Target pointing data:

______

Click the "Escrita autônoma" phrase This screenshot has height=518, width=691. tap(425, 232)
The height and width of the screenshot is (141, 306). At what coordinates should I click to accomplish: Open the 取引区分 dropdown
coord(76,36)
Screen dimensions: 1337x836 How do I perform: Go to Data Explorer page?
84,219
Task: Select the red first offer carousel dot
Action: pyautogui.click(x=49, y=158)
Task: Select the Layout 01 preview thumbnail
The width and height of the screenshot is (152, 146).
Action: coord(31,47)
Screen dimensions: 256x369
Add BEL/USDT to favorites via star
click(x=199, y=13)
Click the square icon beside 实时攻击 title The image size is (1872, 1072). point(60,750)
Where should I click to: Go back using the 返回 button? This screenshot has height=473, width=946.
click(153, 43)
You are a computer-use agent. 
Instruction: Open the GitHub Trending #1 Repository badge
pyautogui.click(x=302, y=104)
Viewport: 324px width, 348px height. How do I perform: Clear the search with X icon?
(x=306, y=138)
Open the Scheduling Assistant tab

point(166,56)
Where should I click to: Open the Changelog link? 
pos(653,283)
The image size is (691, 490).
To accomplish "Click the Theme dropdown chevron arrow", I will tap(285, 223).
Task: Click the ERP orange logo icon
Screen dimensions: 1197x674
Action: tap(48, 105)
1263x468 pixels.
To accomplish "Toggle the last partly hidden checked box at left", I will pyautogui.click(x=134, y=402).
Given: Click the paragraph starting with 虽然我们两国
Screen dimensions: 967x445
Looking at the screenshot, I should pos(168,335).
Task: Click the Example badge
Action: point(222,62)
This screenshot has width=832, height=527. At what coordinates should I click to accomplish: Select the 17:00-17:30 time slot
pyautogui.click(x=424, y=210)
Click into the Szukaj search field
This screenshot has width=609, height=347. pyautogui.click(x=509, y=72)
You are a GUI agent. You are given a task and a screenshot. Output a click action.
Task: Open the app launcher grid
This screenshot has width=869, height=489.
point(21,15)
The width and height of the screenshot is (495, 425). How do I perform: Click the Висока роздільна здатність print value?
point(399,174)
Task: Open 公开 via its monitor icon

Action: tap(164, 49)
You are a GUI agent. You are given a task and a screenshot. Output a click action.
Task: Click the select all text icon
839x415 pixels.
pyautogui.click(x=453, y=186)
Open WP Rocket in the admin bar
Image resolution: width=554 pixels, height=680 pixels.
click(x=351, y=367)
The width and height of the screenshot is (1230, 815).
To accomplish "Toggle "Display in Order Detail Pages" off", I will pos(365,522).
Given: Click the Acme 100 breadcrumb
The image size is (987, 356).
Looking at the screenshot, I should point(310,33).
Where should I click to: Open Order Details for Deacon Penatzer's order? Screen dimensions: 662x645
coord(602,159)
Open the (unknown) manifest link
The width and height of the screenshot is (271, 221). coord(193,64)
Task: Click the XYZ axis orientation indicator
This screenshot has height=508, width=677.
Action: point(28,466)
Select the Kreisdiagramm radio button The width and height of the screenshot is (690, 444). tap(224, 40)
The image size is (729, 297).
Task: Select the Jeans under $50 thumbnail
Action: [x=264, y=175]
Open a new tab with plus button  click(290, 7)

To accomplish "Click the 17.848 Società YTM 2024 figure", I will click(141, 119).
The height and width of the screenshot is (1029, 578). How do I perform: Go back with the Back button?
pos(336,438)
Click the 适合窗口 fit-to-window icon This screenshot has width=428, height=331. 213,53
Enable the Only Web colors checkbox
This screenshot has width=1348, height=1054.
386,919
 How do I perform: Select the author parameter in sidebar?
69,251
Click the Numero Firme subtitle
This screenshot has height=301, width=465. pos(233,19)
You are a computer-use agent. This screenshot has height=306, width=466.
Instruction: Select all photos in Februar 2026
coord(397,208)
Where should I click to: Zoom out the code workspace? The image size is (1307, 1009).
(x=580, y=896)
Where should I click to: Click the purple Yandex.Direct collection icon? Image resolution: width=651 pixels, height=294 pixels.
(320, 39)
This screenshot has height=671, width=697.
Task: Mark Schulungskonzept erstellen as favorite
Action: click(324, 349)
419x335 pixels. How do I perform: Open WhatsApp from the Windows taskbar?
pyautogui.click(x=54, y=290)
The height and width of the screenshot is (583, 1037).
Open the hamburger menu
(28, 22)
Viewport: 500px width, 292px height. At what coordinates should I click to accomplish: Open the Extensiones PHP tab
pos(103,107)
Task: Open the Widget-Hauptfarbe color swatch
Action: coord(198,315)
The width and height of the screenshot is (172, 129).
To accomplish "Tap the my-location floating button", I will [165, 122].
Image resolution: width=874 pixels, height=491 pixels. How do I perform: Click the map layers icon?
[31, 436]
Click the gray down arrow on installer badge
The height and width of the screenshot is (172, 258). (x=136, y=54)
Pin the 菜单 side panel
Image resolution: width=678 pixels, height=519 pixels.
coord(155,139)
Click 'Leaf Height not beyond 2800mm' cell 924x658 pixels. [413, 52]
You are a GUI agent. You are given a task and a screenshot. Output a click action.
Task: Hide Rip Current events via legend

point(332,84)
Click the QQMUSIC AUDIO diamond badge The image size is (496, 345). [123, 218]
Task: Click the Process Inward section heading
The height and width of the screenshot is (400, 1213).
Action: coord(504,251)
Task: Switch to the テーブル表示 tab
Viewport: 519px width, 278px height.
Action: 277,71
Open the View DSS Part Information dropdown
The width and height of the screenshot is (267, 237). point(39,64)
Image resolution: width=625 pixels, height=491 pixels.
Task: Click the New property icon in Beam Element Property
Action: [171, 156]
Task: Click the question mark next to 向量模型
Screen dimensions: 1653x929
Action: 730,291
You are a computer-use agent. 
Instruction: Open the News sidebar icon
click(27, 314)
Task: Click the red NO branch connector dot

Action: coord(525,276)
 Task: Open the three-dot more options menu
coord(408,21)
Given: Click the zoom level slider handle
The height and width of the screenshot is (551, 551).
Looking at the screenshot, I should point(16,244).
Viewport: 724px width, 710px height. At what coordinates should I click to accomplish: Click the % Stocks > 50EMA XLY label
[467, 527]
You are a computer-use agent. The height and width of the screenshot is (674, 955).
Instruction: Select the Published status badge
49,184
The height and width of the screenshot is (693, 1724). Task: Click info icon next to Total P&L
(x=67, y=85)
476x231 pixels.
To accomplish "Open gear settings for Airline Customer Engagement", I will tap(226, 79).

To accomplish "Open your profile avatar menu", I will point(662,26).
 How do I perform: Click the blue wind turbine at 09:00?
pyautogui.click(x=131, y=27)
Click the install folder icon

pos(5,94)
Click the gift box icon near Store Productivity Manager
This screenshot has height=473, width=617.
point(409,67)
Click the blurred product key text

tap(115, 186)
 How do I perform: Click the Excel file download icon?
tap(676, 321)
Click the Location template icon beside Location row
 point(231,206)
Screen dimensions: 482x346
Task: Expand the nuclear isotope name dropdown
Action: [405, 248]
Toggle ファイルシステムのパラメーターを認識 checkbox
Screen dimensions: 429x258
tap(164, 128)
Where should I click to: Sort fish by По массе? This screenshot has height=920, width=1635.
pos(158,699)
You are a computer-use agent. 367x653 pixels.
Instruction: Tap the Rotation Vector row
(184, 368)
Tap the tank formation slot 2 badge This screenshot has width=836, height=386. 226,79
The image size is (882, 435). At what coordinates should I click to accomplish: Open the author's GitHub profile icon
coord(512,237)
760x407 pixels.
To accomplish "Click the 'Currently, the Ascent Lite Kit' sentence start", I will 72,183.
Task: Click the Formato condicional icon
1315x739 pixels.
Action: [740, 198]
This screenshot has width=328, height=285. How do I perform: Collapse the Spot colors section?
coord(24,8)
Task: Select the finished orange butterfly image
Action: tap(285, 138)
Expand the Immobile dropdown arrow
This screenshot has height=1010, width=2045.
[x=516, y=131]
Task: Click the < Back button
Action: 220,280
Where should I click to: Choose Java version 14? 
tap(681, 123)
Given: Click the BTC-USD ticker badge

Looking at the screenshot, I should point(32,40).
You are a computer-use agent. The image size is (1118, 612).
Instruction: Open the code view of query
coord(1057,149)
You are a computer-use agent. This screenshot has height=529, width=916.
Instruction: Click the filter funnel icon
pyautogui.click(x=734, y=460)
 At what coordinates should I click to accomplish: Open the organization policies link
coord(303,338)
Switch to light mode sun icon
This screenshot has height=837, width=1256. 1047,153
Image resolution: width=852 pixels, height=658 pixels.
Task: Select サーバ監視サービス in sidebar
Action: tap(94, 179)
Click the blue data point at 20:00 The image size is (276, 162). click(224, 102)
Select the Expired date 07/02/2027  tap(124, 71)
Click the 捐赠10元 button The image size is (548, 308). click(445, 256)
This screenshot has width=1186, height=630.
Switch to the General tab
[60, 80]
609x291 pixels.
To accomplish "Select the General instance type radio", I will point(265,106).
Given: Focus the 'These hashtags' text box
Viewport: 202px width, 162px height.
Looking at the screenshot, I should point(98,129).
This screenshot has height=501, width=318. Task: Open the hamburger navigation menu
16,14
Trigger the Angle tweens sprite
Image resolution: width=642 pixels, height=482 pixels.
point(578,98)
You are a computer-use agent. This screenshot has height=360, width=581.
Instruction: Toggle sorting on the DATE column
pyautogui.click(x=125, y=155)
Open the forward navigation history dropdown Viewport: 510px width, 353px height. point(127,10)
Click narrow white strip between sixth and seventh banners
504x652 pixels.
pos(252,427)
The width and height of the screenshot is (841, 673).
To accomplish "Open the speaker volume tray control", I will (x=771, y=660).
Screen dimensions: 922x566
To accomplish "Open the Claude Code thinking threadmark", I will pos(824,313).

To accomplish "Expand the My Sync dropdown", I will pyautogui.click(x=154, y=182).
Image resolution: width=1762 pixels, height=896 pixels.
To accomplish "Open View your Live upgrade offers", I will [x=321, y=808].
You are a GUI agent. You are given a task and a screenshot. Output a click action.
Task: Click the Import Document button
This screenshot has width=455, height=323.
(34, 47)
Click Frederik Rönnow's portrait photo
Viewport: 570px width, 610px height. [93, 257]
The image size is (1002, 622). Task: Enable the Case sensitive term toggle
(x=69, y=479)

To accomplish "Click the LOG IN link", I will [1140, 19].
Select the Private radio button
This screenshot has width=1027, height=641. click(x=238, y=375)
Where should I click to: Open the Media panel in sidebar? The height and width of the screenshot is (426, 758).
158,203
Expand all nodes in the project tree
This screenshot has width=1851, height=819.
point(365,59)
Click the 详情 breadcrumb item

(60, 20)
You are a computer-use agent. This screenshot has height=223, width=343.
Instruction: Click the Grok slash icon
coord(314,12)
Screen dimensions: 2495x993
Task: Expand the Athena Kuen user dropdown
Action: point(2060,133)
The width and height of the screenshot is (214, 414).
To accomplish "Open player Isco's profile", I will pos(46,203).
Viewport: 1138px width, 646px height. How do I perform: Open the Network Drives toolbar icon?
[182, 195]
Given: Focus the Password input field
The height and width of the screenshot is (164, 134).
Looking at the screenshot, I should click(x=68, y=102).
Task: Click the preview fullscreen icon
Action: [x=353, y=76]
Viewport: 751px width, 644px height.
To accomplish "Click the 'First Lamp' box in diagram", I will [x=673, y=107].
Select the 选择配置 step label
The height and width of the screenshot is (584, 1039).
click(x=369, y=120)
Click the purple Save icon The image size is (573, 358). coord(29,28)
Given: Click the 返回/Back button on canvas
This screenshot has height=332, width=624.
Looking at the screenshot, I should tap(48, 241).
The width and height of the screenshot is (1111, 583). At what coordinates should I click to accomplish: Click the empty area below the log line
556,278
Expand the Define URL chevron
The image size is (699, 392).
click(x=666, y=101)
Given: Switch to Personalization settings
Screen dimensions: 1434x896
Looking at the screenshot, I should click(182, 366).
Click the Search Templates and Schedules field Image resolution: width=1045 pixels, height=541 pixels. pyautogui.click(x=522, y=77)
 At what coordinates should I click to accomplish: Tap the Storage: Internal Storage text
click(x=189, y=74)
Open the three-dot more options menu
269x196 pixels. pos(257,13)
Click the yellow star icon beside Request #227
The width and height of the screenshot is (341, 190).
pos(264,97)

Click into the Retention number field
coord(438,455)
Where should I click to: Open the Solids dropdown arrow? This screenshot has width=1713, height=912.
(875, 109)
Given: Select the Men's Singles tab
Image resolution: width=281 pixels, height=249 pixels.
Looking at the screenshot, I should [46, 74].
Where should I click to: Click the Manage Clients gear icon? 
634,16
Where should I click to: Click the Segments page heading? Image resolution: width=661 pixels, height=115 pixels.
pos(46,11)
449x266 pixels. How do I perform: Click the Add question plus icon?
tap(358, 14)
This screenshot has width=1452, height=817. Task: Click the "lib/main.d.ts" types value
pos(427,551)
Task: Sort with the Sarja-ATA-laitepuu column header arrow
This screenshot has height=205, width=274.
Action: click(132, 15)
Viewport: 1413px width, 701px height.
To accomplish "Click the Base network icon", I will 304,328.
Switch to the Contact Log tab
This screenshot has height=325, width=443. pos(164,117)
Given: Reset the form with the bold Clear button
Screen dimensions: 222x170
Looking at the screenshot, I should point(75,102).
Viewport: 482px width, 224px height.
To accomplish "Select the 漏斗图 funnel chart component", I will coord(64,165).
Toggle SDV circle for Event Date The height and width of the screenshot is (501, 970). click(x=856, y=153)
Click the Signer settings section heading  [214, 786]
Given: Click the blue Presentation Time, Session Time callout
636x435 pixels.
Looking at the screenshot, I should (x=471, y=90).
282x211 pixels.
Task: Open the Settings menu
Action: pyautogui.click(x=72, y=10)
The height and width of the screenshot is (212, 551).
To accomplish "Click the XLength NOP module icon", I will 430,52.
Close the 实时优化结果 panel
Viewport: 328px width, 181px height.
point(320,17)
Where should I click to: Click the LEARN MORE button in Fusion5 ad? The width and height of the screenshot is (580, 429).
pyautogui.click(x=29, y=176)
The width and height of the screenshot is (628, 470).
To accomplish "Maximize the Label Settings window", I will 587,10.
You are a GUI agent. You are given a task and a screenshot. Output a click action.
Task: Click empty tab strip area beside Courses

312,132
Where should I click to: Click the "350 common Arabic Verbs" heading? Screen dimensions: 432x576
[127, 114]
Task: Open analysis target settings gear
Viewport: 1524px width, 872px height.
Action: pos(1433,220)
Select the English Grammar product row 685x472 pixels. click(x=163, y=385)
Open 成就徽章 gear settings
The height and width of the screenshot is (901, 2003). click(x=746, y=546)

______

WHAT THE TASK ASKS
Revise the items from the line containing "Where should I click to: Sort" up to and including the line containing "Tap the tank": substitute "Orientation Sensor" for "Rotation Vector" and leave everything else unchanged. Reproduce only those lines.

THE RESULT
Where should I click to: Sort fish by По массе? This screenshot has height=920, width=1635.
pos(158,699)
You are a computer-use agent. 367x653 pixels.
Instruction: Tap the Orientation Sensor row
(184, 368)
Tap the tank formation slot 2 badge This screenshot has width=836, height=386. 226,79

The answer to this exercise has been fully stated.